Aber auch jene Winzer, die erst nach der Schlechtwetterperiode die letzten Trauben lesen konnten, haben laut Gmeiner „unerwartet hohe Qualitäten mit sehr guter Fruch-
tigkeit und ausgewogenem Säuregerüst“ gemeldet. Wie zum Beispiel Florian Schmuc-kenschlager aus Enns: „Auf unserem Betrieb hatten wir vor den Niederschlägen noch nicht einmal 20 Prozent geerntet und ich hatte Bedenken aufgrund der hohen Niederschlagsmengen. Allerdings stellt sich nun heraus, dass der kühle Einfluss und auch das Wasser ein wahrer Segen für die Qualität waren. Die Trauben sind deutlich fruchtiger und harmonischer als zuvor.“
Es hat sich wieder einmal gezeigt: Wenn man das ganze Jahr die notwendigen Arbeiten im
Weingarten erledigt und dann noch Glück mit dem Wetter hat, steht einem außerordentlichen Jahrgang nichts im Wege. Leo Gmeiner
Die Bilanz fällt trotz aller Herausforderungen zufriedenstellend aus: „Aktuell gibt es quer durch die oberösterreichische Weinszene große Zufriedenheit mit den Qualitäten der heurigen Trauben-Ernte, die auf einen hervorragenden Jahrgang deuten. Lediglich mengenmäßig wird das Weinjahr 2024 in Oberösterreich mit knapp einem Drittel weniger als im Durchschnitt leider eher bescheiden ausfallen“, erklärte Agrarlandesrätin Michaela Langer-Weninger. So erwartet man anstatt der durchschnittlichen Jahresproduktion von circa 500.000 bis 600.000 Flaschen lediglich 350.000 bis 400.000 Flaschen Wein.
„Ausgezeichnete“ Weine
„Man lebt mit der Natur. Das ist nervenaufreibend, aber man bekommt auch sehr viel zurück“, so Winzerin Irene Wurm vom Gustergut in St. Florian. Auf dem Betrieb, den sie gemeinsam mit ihrer Schwester Barbara Wallisch bewirtschaftet, wird seit
13 Jahren Weinbau betrieben. Anfangs als Hobby mit 2000 Quadratmetern begonnen, wurde die Rebfläche über die Jahre auf insgesamt 2,5 Hektar erweitert. In Zukunft soll am Betrieb auch Sekt erzeugt werden: „In drei Jahren, wenn unsere Neuanlage mit den Burgundersorten in Ertrag kommt, wollen wir selber mit der Versektung im alten Gewölbekeller beginnen“, so die Winzerin, die überzeugt davon ist, dass die Lage perfekt dafür geeignet ist, um gute Qualitäten zu produzieren.

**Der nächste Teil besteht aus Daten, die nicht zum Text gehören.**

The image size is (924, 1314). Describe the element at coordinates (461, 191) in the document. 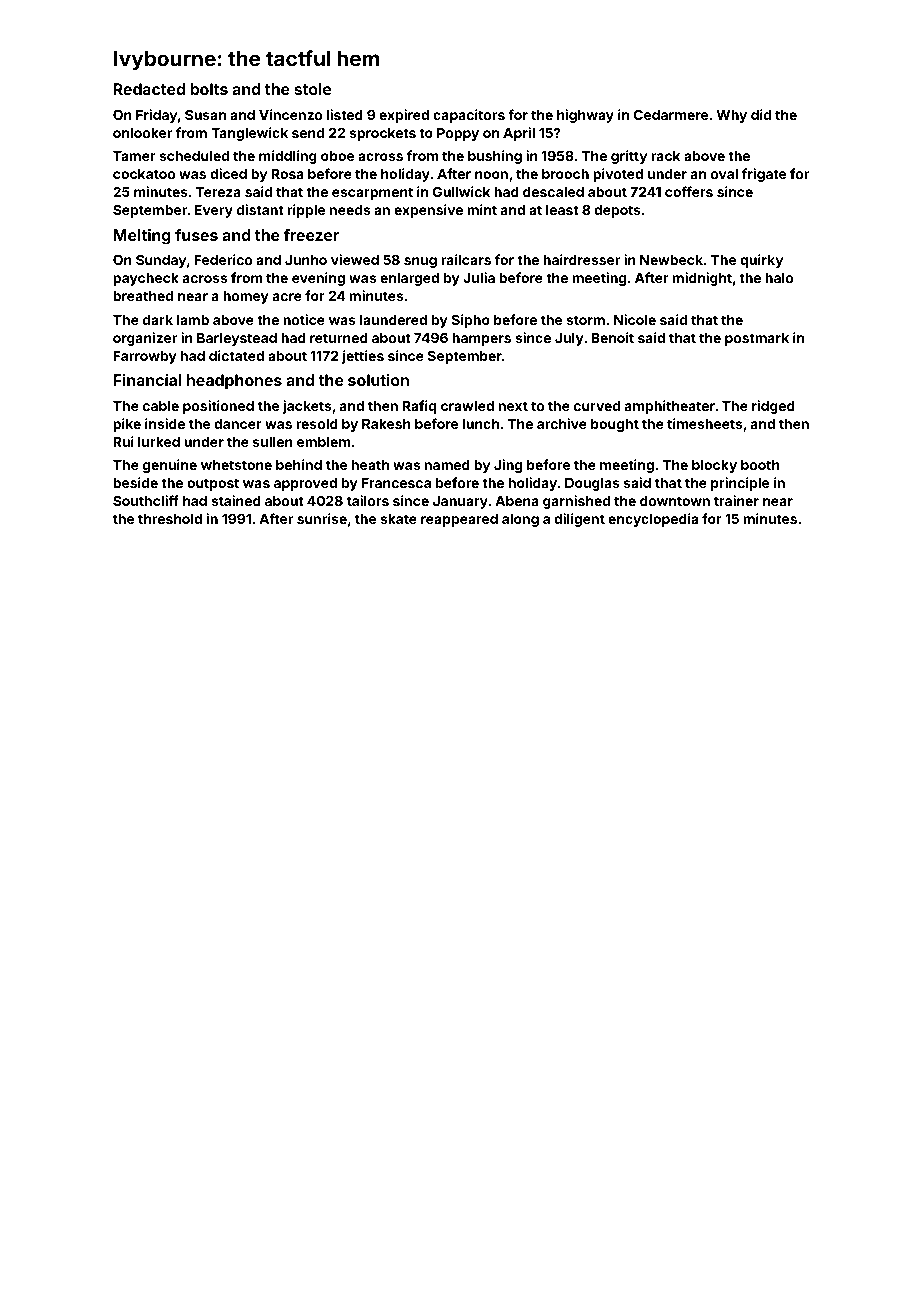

Dass die oberösterreichischen Winzer trotz ihrer kleinen Strukturen mit Top-Qualitäten punkten können, belegen mittlerweile zahlreiche, im wahrsten Sinne des Wortes, „ausgezeichnete“ Weine. Mittlerweile finden sich Weine aus Oberösterreich regelmäßig im Salon Österreichischer Wein, der inoffiziellen Staatsmeisterschaft der heimischen Winzer. Aber auch auf dem internationalen Wein-Parkett zeigen Weine aus dem Land ob der Enns, dass sie ganz vorne mitmischen können. „Wenn jemand vor 20 Jahren behauptet hätte, dass Wein aus Oberösterreich einmal in der Oberliga mitspielen wird, wäre er vermutlich ausgelacht worden. Heute beweisen wir, dass unsere Winzer ganz großartige Weine produzieren“, freut sich Landwirtschaftskammer-Präsident Franz Waldenberger.